BEGIN EXERCISE INPUTS

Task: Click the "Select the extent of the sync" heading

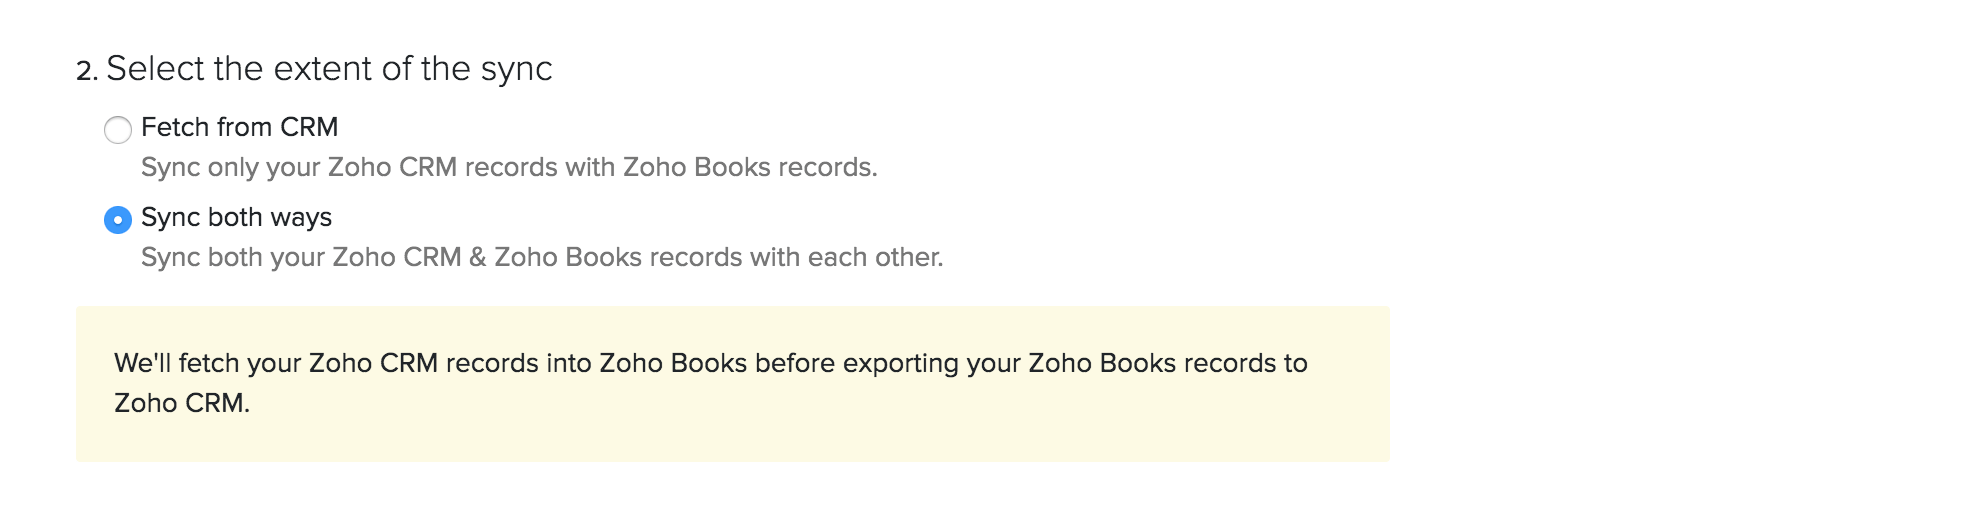Action: (329, 69)
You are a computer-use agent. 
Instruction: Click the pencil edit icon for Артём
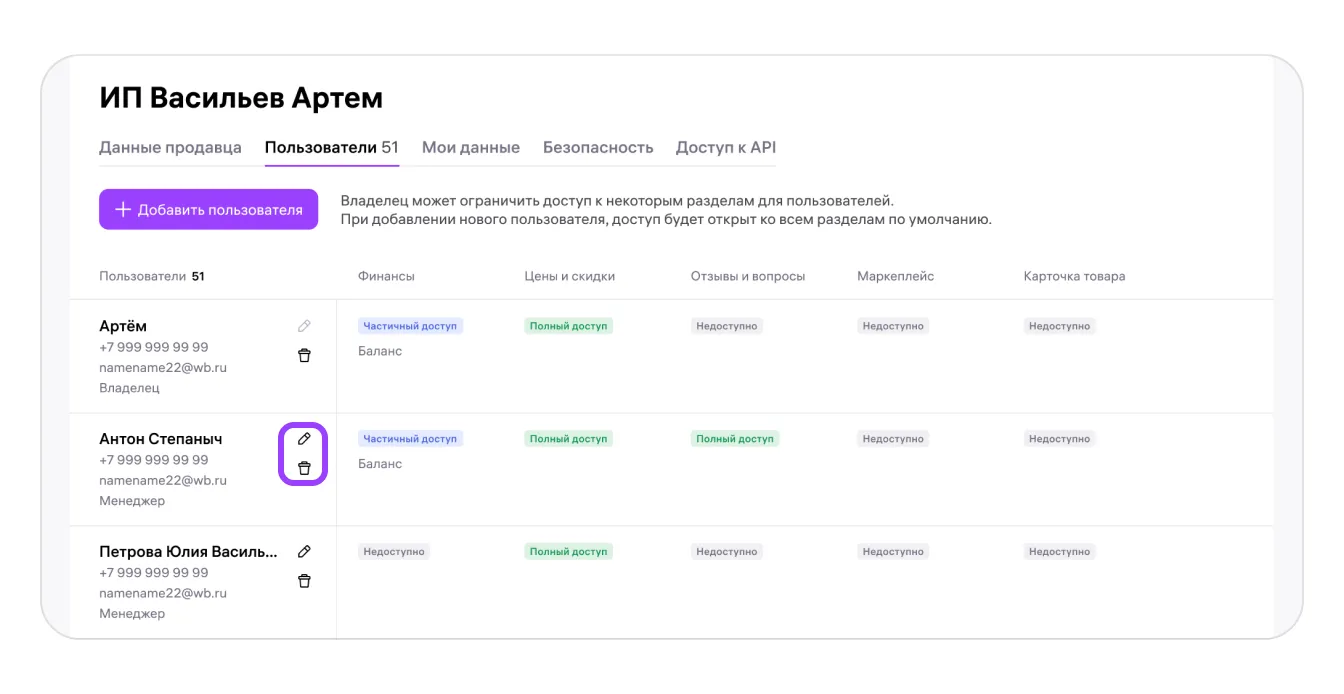coord(304,326)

END EXERCISE INPUTS

**WHAT YOU WILL DO:**
Any images must be dropped; all other material is to be printed exactly.

**ANSWER SPACE:**
Task: Click the "Select the extent of the sync" heading

Action: (329, 69)
You are a computer-use agent. 
Instruction: Click the pencil edit icon for Артём
coord(304,326)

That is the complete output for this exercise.